What is needed. The task calls for each record to be given again unchanged, minus any pictures.

=======

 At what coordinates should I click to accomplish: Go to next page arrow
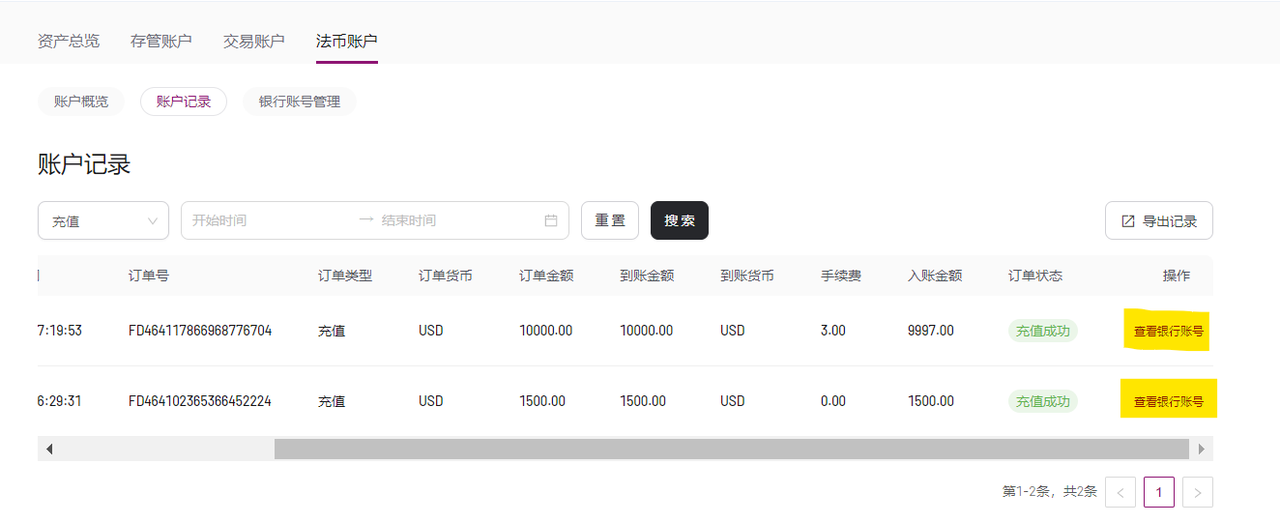(1198, 492)
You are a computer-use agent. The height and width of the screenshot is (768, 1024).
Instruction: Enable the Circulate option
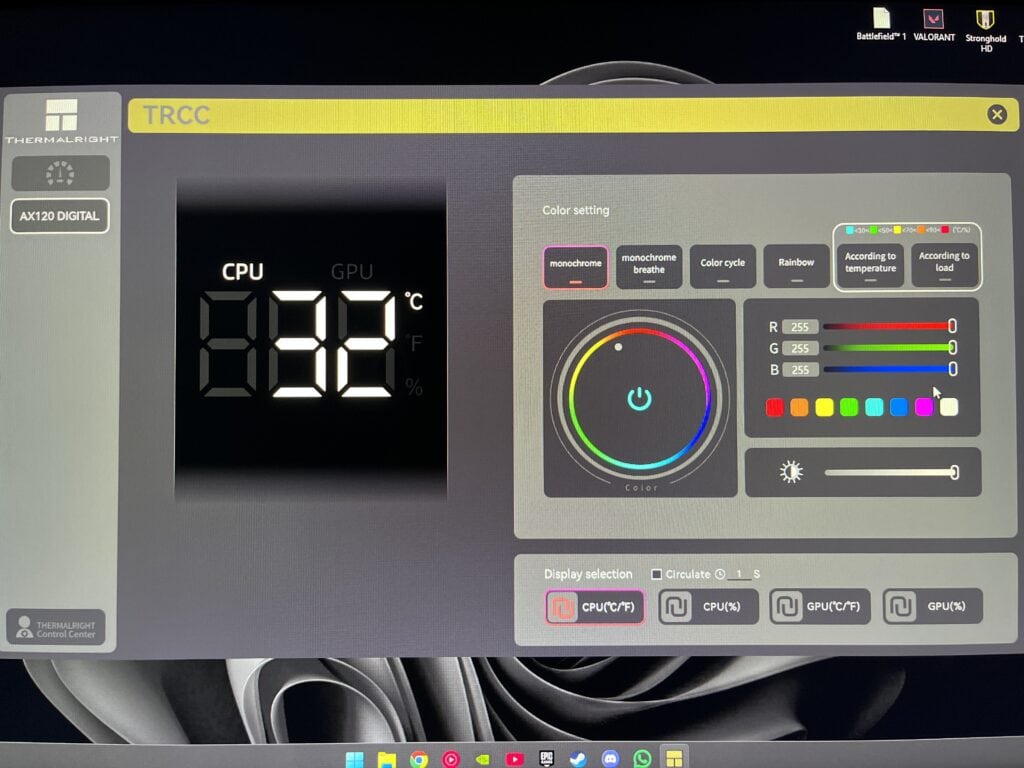click(x=657, y=573)
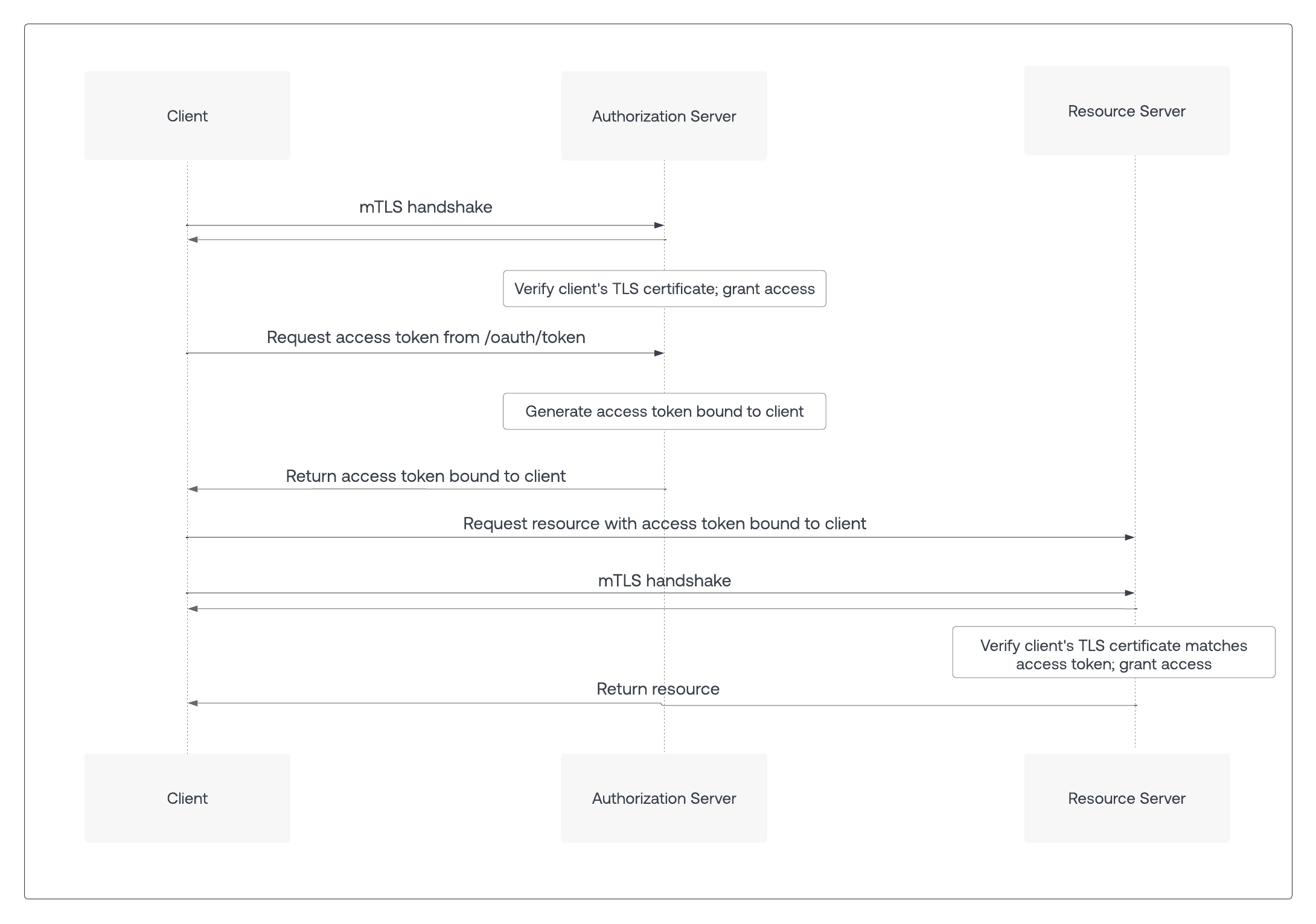Click arrowhead of the first mTLS handshake request
Screen dimensions: 1316x924
point(659,225)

=======

Solution.
 At what coordinates should I click to accomplish: Go to next page arrow
(1198, 492)
You are a computer-use agent. The height and width of the screenshot is (768, 1024).
Instruction: Enable the Circulate option
click(x=657, y=573)
Click arrowhead of the first mTLS handshake request
Screen dimensions: 1316x924
point(659,225)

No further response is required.